# SET TASK
Render the lines from the one containing "Tiktok label button" through the one containing "coord(1001,39)" as a Markdown table with the columns No. and Content, numbering each line and skipping blank ones.

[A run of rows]
***

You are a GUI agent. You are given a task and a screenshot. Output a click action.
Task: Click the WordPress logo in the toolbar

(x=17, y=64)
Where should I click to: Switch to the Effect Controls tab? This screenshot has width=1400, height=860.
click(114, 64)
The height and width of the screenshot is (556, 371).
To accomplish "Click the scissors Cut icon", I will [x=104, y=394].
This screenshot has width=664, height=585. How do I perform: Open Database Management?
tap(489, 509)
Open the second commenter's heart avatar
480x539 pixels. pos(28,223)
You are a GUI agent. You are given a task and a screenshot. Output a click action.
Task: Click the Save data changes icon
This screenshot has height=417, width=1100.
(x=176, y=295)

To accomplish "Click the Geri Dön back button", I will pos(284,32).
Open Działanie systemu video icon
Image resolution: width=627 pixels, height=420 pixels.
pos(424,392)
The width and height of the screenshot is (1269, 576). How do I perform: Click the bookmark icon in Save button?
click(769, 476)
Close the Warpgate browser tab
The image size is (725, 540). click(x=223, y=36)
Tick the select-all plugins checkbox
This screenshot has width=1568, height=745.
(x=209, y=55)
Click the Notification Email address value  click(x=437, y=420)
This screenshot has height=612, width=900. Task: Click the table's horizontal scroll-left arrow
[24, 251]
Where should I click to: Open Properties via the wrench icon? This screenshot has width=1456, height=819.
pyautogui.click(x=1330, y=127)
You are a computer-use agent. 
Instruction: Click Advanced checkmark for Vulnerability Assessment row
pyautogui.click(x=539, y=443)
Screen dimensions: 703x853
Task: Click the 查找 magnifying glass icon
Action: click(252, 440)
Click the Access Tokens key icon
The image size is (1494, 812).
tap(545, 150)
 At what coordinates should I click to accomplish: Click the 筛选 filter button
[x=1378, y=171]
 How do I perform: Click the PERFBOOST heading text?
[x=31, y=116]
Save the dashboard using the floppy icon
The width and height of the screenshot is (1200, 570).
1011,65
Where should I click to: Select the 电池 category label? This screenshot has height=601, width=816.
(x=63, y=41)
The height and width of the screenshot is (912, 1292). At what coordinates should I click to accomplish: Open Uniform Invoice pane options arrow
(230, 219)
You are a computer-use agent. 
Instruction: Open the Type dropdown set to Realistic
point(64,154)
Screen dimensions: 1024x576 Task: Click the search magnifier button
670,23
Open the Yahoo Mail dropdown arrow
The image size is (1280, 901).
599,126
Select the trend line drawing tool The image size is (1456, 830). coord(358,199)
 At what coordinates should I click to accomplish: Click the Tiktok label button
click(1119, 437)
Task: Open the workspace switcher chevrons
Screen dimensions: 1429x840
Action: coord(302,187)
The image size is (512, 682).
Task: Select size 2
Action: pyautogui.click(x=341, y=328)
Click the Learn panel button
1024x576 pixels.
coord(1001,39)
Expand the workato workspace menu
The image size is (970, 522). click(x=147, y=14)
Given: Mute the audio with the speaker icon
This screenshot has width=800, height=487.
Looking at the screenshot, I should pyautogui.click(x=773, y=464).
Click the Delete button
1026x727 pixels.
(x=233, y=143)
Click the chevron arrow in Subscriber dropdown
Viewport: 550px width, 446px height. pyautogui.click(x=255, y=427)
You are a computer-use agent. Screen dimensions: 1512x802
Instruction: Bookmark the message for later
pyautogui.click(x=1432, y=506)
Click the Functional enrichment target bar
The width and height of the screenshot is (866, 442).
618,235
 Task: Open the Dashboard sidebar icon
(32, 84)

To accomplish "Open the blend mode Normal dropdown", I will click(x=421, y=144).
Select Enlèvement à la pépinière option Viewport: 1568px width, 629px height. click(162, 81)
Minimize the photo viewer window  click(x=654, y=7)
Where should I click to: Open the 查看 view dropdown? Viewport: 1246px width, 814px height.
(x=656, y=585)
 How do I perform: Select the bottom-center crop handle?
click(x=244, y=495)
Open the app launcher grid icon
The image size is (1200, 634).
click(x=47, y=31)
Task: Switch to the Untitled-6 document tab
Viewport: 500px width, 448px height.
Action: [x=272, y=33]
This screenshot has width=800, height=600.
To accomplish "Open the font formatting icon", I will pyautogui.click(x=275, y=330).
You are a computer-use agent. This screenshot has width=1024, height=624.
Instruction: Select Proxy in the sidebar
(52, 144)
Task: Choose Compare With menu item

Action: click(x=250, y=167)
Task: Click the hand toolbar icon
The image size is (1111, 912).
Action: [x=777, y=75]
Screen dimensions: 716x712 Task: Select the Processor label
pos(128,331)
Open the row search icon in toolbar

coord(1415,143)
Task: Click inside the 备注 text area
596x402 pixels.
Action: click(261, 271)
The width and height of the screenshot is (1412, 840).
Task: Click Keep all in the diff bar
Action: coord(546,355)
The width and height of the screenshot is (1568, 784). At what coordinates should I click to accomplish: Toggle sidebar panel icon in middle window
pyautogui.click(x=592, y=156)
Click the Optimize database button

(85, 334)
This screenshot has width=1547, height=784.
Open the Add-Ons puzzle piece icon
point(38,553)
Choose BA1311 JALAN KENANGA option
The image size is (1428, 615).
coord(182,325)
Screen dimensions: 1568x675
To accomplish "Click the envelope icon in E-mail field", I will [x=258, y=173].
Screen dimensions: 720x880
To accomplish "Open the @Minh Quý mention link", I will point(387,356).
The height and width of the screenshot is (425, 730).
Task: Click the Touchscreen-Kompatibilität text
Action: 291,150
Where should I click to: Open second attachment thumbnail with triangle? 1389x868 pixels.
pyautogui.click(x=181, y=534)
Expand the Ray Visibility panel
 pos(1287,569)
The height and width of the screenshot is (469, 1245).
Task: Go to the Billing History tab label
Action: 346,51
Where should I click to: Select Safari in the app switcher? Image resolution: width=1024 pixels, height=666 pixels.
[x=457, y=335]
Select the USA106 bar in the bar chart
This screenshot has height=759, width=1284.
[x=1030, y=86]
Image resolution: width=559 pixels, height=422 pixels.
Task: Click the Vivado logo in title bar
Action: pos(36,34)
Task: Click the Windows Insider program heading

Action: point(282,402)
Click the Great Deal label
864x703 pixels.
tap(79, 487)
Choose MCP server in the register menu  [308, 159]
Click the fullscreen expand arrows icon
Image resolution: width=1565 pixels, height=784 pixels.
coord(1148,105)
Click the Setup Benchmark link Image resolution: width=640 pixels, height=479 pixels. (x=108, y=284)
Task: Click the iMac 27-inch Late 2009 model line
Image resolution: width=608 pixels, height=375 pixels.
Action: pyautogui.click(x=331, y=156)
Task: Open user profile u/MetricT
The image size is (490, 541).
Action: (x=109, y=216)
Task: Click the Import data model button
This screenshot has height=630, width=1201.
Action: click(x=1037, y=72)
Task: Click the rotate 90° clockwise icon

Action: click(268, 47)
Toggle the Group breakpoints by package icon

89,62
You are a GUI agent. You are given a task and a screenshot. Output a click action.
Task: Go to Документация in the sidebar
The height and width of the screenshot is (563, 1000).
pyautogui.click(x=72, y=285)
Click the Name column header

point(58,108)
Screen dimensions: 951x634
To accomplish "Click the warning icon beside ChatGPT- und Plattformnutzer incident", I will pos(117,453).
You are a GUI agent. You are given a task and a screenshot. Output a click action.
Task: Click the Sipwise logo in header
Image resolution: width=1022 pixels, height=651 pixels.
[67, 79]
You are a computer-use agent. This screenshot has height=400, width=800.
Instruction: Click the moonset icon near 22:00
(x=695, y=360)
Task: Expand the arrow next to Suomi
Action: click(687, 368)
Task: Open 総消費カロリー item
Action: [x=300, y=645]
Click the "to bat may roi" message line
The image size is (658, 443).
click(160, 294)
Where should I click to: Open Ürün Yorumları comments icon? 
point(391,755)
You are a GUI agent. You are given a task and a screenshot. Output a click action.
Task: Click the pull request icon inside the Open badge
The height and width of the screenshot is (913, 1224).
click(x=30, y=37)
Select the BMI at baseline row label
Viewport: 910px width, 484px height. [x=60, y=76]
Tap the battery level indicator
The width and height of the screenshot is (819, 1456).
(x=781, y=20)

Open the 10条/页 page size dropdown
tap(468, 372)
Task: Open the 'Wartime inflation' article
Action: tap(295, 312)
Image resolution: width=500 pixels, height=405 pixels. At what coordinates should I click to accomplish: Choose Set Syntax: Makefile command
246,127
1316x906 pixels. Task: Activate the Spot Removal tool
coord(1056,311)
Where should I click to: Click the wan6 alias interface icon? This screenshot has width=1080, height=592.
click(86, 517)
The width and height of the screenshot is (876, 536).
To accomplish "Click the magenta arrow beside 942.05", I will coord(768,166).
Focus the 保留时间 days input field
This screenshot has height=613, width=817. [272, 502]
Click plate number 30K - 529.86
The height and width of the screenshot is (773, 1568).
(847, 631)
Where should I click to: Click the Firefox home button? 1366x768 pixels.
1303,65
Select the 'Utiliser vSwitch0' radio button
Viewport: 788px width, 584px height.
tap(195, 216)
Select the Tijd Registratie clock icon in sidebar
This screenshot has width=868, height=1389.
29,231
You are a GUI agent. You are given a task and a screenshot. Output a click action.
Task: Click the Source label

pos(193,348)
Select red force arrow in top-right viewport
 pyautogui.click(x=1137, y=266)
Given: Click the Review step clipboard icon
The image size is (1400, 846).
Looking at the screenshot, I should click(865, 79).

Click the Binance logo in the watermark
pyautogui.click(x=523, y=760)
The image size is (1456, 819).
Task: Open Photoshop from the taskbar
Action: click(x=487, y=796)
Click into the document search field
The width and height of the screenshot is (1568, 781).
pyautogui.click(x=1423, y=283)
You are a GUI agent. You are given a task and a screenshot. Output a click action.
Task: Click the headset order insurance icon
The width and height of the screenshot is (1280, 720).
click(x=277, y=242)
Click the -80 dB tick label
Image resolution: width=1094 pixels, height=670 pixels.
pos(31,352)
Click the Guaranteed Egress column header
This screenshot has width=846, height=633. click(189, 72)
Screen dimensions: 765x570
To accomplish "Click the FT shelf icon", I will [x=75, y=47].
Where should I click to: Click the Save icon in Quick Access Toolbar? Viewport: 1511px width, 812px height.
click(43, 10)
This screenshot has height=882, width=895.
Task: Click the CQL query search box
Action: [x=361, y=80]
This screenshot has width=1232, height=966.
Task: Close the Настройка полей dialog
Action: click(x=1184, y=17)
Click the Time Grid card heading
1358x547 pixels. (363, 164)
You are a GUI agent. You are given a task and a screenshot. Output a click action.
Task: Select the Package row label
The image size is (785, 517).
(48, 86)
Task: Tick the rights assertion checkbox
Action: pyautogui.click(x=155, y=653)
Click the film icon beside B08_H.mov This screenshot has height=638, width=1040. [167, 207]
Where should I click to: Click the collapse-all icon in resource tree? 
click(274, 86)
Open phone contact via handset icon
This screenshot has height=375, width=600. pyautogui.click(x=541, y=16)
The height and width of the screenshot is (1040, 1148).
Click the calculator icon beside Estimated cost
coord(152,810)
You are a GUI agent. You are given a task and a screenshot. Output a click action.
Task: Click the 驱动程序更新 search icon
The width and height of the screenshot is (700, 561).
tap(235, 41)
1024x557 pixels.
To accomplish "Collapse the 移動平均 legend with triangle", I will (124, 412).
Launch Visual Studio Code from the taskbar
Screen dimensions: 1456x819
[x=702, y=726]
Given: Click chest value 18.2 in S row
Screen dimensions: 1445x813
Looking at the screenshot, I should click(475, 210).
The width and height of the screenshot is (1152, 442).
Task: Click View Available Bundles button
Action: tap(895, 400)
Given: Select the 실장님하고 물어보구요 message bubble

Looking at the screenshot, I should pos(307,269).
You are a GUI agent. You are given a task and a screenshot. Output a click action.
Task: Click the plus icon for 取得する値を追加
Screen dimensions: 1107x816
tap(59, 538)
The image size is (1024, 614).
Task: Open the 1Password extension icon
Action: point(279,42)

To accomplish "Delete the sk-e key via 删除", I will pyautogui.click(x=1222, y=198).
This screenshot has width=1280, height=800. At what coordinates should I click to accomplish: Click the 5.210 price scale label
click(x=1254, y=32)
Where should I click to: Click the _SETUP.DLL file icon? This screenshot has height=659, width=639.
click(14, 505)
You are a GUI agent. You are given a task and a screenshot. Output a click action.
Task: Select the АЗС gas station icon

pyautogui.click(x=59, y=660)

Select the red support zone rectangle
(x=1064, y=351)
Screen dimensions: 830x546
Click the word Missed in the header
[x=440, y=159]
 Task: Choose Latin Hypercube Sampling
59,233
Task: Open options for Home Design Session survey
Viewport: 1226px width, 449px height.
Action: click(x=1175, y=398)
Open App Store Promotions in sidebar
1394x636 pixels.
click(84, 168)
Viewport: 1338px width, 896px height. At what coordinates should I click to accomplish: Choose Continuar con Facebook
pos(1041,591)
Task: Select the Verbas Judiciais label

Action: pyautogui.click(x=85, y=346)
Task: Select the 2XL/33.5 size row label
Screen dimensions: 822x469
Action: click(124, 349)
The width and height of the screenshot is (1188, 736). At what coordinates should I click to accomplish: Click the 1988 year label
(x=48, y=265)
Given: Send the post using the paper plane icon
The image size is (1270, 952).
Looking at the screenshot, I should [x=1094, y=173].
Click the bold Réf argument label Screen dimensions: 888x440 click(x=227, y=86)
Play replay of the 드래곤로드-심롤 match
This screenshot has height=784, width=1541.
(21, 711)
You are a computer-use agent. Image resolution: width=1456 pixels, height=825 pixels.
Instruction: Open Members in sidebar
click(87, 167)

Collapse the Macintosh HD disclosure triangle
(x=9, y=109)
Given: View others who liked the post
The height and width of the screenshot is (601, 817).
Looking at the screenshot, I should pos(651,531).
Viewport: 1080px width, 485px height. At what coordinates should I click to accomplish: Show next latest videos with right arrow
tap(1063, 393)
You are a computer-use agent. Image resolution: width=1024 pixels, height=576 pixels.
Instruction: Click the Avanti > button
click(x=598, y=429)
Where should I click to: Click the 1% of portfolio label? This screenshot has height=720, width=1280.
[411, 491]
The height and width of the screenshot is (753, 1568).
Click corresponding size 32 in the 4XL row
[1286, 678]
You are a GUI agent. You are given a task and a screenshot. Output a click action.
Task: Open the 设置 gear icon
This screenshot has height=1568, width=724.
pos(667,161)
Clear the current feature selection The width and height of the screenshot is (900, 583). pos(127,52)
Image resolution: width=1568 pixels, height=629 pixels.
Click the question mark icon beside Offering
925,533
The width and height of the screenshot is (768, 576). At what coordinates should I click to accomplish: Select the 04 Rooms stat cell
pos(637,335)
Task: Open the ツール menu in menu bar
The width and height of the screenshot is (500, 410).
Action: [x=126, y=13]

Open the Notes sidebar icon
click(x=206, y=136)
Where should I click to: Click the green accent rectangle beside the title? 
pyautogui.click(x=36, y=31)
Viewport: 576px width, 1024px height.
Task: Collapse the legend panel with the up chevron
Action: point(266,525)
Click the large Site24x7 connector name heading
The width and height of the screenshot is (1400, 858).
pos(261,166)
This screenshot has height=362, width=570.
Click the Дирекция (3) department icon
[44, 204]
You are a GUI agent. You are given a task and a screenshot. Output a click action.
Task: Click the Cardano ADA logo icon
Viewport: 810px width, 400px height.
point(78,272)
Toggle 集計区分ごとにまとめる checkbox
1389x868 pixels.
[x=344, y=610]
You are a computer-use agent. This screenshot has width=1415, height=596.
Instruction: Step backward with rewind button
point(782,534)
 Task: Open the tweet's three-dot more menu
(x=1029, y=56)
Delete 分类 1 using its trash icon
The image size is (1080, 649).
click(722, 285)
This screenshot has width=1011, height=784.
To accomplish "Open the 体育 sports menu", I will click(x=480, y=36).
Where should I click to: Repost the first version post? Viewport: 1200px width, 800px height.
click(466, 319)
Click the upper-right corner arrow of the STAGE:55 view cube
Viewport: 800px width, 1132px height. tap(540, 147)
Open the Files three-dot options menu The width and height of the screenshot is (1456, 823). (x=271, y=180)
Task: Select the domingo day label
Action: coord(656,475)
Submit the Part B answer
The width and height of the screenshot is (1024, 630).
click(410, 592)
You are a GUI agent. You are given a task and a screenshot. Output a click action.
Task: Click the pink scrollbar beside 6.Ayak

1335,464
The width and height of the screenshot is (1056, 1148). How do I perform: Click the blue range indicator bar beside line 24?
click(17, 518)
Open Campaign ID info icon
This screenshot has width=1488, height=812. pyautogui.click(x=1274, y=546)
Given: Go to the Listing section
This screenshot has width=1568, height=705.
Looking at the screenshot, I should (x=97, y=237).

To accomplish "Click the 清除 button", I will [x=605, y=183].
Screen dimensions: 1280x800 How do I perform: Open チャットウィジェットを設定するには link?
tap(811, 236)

***

# EXERCISE OUTPUT
| No. | Content |
|---|---|
| 1 |  At what coordinates should I click to accomplish: Click the Tiktok label button |
| 2 | click(1119, 437) |
| 3 | Task: Open the workspace switcher chevrons |
| 4 | Screen dimensions: 1429x840 |
| 5 | Action: coord(302,187) |
| 6 | The image size is (512, 682). |
| 7 | Task: Select size 2 |
| 8 | Action: pyautogui.click(x=341, y=328) |
| 9 | Click the Learn panel button |
| 10 | 1024x576 pixels. |
| 11 | coord(1001,39) |